WHAT YOU ARE ASKED TO DO: Quote the listing below word for word, starting at the line that contains "Screen dimensions: 1145x625" and stopping after its final line.

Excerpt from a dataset

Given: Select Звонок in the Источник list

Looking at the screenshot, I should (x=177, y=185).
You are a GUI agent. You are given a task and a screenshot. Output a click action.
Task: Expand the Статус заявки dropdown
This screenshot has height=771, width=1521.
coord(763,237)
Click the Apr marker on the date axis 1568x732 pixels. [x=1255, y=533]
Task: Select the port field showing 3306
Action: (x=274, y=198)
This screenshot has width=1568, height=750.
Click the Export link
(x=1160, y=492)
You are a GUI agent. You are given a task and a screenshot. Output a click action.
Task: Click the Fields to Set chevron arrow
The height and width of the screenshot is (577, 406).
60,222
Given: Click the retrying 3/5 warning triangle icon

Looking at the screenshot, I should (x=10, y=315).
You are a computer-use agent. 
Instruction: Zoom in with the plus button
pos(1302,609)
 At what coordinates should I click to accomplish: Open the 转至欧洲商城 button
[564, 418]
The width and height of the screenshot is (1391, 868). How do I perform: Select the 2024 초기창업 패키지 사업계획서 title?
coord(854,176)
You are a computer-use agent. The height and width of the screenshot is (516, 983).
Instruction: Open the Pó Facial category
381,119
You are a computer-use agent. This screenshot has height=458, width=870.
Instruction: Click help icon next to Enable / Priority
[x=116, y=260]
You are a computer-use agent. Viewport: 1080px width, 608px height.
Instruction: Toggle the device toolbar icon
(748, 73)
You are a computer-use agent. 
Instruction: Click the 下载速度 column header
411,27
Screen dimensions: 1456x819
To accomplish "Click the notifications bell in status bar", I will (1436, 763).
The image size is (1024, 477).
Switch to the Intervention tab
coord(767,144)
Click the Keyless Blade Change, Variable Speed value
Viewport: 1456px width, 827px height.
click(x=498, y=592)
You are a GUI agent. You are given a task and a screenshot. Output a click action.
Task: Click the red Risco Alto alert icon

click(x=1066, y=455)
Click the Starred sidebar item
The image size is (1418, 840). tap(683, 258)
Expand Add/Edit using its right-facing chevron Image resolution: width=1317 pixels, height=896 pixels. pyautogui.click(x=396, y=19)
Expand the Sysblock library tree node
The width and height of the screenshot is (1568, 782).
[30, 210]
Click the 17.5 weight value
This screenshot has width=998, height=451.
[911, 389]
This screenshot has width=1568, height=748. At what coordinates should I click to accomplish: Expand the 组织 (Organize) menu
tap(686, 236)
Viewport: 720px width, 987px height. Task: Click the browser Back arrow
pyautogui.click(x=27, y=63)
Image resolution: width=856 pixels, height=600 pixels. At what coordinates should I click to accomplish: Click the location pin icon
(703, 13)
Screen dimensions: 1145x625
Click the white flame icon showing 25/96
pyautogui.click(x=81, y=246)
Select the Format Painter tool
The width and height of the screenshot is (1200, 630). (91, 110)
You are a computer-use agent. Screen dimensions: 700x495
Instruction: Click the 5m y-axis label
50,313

EXPECTED ANSWER:
Screen dimensions: 1145x625
Click the white flame icon showing 25/96
pyautogui.click(x=81, y=246)
Select the Format Painter tool
The width and height of the screenshot is (1200, 630). (91, 110)
You are a computer-use agent. Screen dimensions: 700x495
Instruction: Click the 5m y-axis label
50,313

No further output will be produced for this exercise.